# What the task requires
Rewrite the lines below with "checkbox" swapped for "check box" everywhere it occurs, leaving all other text unchanged.

# Raw records
** BEGIN **

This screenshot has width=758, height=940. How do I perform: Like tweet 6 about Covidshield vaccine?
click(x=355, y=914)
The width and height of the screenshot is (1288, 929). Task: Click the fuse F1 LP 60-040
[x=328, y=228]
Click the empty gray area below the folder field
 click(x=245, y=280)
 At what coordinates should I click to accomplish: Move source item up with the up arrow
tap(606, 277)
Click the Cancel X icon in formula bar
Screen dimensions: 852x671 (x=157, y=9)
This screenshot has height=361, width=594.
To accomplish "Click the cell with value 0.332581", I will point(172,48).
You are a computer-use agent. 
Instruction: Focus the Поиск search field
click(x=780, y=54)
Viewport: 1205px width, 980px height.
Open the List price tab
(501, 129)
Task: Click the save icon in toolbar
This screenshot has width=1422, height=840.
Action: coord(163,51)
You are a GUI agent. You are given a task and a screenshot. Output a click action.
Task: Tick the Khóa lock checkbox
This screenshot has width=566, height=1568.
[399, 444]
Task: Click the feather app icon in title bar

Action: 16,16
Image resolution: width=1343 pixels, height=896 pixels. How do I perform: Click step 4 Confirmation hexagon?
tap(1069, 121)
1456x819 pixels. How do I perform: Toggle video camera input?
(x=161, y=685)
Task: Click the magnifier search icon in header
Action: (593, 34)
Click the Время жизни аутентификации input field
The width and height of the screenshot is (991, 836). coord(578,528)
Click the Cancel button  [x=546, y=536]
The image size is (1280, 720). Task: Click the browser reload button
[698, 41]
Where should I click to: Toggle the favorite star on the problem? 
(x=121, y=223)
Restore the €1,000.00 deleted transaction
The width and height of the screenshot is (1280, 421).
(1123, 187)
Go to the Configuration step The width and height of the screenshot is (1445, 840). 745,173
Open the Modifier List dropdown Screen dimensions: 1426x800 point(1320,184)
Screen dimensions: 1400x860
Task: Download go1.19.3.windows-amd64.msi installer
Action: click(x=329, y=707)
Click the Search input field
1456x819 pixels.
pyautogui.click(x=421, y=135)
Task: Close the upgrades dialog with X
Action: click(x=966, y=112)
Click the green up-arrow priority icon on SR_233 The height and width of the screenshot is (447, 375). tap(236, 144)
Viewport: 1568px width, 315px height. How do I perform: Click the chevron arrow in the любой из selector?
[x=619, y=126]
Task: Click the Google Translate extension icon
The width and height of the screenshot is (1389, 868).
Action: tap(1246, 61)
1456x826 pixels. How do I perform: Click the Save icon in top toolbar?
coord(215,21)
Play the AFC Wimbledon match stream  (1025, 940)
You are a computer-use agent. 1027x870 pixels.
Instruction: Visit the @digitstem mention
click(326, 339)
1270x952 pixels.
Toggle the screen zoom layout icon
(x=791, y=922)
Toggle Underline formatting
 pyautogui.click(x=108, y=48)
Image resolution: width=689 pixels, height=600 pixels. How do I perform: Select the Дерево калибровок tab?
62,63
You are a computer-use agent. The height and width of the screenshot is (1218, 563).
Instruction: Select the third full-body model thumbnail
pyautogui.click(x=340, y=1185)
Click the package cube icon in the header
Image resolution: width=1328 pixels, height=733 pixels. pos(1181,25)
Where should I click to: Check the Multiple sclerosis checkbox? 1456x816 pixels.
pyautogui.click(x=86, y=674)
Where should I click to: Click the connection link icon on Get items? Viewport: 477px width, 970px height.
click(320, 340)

** END **

# Response
This screenshot has width=758, height=940. How do I perform: Like tweet 6 about Covidshield vaccine?
click(x=355, y=914)
The width and height of the screenshot is (1288, 929). Task: Click the fuse F1 LP 60-040
[x=328, y=228]
Click the empty gray area below the folder field
 click(x=245, y=280)
 At what coordinates should I click to accomplish: Move source item up with the up arrow
tap(606, 277)
Click the Cancel X icon in formula bar
Screen dimensions: 852x671 (x=157, y=9)
This screenshot has height=361, width=594.
To accomplish "Click the cell with value 0.332581", I will point(172,48).
You are a computer-use agent. 
Instruction: Focus the Поиск search field
click(x=780, y=54)
Viewport: 1205px width, 980px height.
Open the List price tab
(501, 129)
Task: Click the save icon in toolbar
This screenshot has width=1422, height=840.
Action: coord(163,51)
You are a GUI agent. You are given a task and a screenshot. Output a click action.
Task: Tick the Khóa lock check box
This screenshot has width=566, height=1568.
[399, 444]
Task: Click the feather app icon in title bar

Action: 16,16
Image resolution: width=1343 pixels, height=896 pixels. How do I perform: Click step 4 Confirmation hexagon?
tap(1069, 121)
1456x819 pixels. How do I perform: Toggle video camera input?
(x=161, y=685)
Task: Click the magnifier search icon in header
Action: (593, 34)
Click the Время жизни аутентификации input field
The width and height of the screenshot is (991, 836). coord(578,528)
Click the Cancel button  [x=546, y=536]
The image size is (1280, 720). Task: Click the browser reload button
[698, 41]
Where should I click to: Toggle the favorite star on the problem? 
(x=121, y=223)
Restore the €1,000.00 deleted transaction
The width and height of the screenshot is (1280, 421).
(1123, 187)
Go to the Configuration step The width and height of the screenshot is (1445, 840). 745,173
Open the Modifier List dropdown Screen dimensions: 1426x800 point(1320,184)
Screen dimensions: 1400x860
Task: Download go1.19.3.windows-amd64.msi installer
Action: click(x=329, y=707)
Click the Search input field
1456x819 pixels.
pyautogui.click(x=421, y=135)
Task: Close the upgrades dialog with X
Action: click(x=966, y=112)
Click the green up-arrow priority icon on SR_233 The height and width of the screenshot is (447, 375). tap(236, 144)
Viewport: 1568px width, 315px height. How do I perform: Click the chevron arrow in the любой из selector?
[x=619, y=126]
Task: Click the Google Translate extension icon
The width and height of the screenshot is (1389, 868).
Action: tap(1246, 61)
1456x826 pixels. How do I perform: Click the Save icon in top toolbar?
coord(215,21)
Play the AFC Wimbledon match stream  (1025, 940)
You are a computer-use agent. 1027x870 pixels.
Instruction: Visit the @digitstem mention
click(326, 339)
1270x952 pixels.
Toggle the screen zoom layout icon
(x=791, y=922)
Toggle Underline formatting
 pyautogui.click(x=108, y=48)
Image resolution: width=689 pixels, height=600 pixels. How do I perform: Select the Дерево калибровок tab?
62,63
You are a computer-use agent. The height and width of the screenshot is (1218, 563).
Instruction: Select the third full-body model thumbnail
pyautogui.click(x=340, y=1185)
Click the package cube icon in the header
Image resolution: width=1328 pixels, height=733 pixels. pos(1181,25)
Where should I click to: Check the Multiple sclerosis check box? 1456x816 pixels.
pyautogui.click(x=86, y=674)
Where should I click to: Click the connection link icon on Get items? Viewport: 477px width, 970px height.
click(320, 340)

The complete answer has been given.